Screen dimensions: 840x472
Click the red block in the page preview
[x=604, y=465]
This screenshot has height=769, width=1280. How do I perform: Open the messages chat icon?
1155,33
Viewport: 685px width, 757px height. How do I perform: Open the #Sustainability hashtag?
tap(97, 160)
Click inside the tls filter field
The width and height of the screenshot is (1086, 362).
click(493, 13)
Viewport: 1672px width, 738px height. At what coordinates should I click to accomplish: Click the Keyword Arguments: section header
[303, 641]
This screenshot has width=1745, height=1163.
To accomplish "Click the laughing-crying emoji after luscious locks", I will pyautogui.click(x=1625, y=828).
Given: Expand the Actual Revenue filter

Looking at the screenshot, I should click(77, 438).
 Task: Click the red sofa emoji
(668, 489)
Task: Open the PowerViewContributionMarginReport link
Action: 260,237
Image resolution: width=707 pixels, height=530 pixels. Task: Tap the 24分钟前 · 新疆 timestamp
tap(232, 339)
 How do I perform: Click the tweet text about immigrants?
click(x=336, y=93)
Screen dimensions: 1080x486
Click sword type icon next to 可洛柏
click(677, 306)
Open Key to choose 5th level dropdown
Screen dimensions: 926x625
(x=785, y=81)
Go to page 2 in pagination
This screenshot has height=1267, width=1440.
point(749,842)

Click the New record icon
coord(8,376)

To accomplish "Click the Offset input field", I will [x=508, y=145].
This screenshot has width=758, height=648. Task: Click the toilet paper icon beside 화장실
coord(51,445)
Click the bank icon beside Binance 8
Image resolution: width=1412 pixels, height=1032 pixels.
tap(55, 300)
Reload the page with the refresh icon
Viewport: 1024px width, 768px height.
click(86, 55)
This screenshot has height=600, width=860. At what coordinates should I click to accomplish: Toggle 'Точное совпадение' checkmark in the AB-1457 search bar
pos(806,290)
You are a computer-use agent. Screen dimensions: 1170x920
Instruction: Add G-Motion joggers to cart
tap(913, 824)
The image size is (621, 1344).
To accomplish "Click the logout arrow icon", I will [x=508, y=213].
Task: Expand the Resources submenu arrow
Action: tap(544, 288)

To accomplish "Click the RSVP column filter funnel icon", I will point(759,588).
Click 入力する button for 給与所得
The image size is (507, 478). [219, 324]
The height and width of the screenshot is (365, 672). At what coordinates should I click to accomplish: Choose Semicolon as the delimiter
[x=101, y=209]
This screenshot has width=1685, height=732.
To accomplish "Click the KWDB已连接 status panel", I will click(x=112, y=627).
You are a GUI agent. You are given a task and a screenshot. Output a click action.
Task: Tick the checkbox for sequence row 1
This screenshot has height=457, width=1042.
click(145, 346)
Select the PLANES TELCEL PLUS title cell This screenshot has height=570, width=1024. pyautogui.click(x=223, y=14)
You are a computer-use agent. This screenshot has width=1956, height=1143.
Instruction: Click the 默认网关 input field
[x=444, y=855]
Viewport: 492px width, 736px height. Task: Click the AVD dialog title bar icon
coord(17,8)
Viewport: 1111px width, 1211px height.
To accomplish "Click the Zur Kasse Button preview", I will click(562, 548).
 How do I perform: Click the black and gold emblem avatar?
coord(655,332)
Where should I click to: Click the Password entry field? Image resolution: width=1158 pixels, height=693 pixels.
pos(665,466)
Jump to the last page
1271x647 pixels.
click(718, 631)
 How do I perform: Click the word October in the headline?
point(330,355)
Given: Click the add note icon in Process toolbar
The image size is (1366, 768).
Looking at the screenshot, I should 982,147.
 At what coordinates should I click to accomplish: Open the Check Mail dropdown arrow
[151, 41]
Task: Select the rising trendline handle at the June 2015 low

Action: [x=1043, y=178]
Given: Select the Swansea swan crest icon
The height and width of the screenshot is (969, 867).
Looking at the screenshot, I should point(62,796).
======
A word-for-word restatement of all the records is required.

- **ANSWER SECTION**:
Screen dimensions: 840x472
Click the red block in the page preview
[x=604, y=465]
This screenshot has height=769, width=1280. How do I perform: Open the messages chat icon?
1155,33
Viewport: 685px width, 757px height. How do I perform: Open the #Sustainability hashtag?
tap(97, 160)
Click inside the tls filter field
The width and height of the screenshot is (1086, 362).
click(493, 13)
Viewport: 1672px width, 738px height. At what coordinates should I click to accomplish: Click the Keyword Arguments: section header
[303, 641]
This screenshot has width=1745, height=1163.
To accomplish "Click the laughing-crying emoji after luscious locks", I will pyautogui.click(x=1625, y=828).
Given: Expand the Actual Revenue filter

Looking at the screenshot, I should click(77, 438).
 Task: Click the red sofa emoji
(668, 489)
Task: Open the PowerViewContributionMarginReport link
Action: 260,237
Image resolution: width=707 pixels, height=530 pixels. Task: Tap the 24分钟前 · 新疆 timestamp
tap(232, 339)
 How do I perform: Click the tweet text about immigrants?
click(x=336, y=93)
Screen dimensions: 1080x486
Click sword type icon next to 可洛柏
click(677, 306)
Open Key to choose 5th level dropdown
Screen dimensions: 926x625
(x=785, y=81)
Go to page 2 in pagination
This screenshot has height=1267, width=1440.
point(749,842)

Click the New record icon
coord(8,376)

To accomplish "Click the Offset input field", I will [x=508, y=145].
This screenshot has width=758, height=648. Task: Click the toilet paper icon beside 화장실
coord(51,445)
Click the bank icon beside Binance 8
Image resolution: width=1412 pixels, height=1032 pixels.
tap(55, 300)
Reload the page with the refresh icon
Viewport: 1024px width, 768px height.
click(86, 55)
This screenshot has height=600, width=860. At what coordinates should I click to accomplish: Toggle 'Точное совпадение' checkmark in the AB-1457 search bar
pos(806,290)
You are a computer-use agent. Screen dimensions: 1170x920
Instruction: Add G-Motion joggers to cart
tap(913, 824)
The image size is (621, 1344).
To accomplish "Click the logout arrow icon", I will [x=508, y=213].
Task: Expand the Resources submenu arrow
Action: tap(544, 288)

To accomplish "Click the RSVP column filter funnel icon", I will point(759,588).
Click 入力する button for 給与所得
The image size is (507, 478). [219, 324]
The height and width of the screenshot is (365, 672). At what coordinates should I click to accomplish: Choose Semicolon as the delimiter
[x=101, y=209]
This screenshot has width=1685, height=732.
To accomplish "Click the KWDB已连接 status panel", I will click(x=112, y=627).
You are a GUI agent. You are given a task and a screenshot. Output a click action.
Task: Tick the checkbox for sequence row 1
This screenshot has height=457, width=1042.
click(145, 346)
Select the PLANES TELCEL PLUS title cell This screenshot has height=570, width=1024. pyautogui.click(x=223, y=14)
You are a computer-use agent. This screenshot has width=1956, height=1143.
Instruction: Click the 默认网关 input field
[x=444, y=855]
Viewport: 492px width, 736px height. Task: Click the AVD dialog title bar icon
coord(17,8)
Viewport: 1111px width, 1211px height.
To accomplish "Click the Zur Kasse Button preview", I will click(562, 548).
 How do I perform: Click the black and gold emblem avatar?
coord(655,332)
Where should I click to: Click the Password entry field? Image resolution: width=1158 pixels, height=693 pixels.
pos(665,466)
Jump to the last page
1271x647 pixels.
click(718, 631)
 How do I perform: Click the word October in the headline?
point(330,355)
Given: Click the add note icon in Process toolbar
The image size is (1366, 768).
Looking at the screenshot, I should 982,147.
 At what coordinates should I click to accomplish: Open the Check Mail dropdown arrow
[151, 41]
Task: Select the rising trendline handle at the June 2015 low

Action: [x=1043, y=178]
Given: Select the Swansea swan crest icon
The height and width of the screenshot is (969, 867).
Looking at the screenshot, I should point(62,796).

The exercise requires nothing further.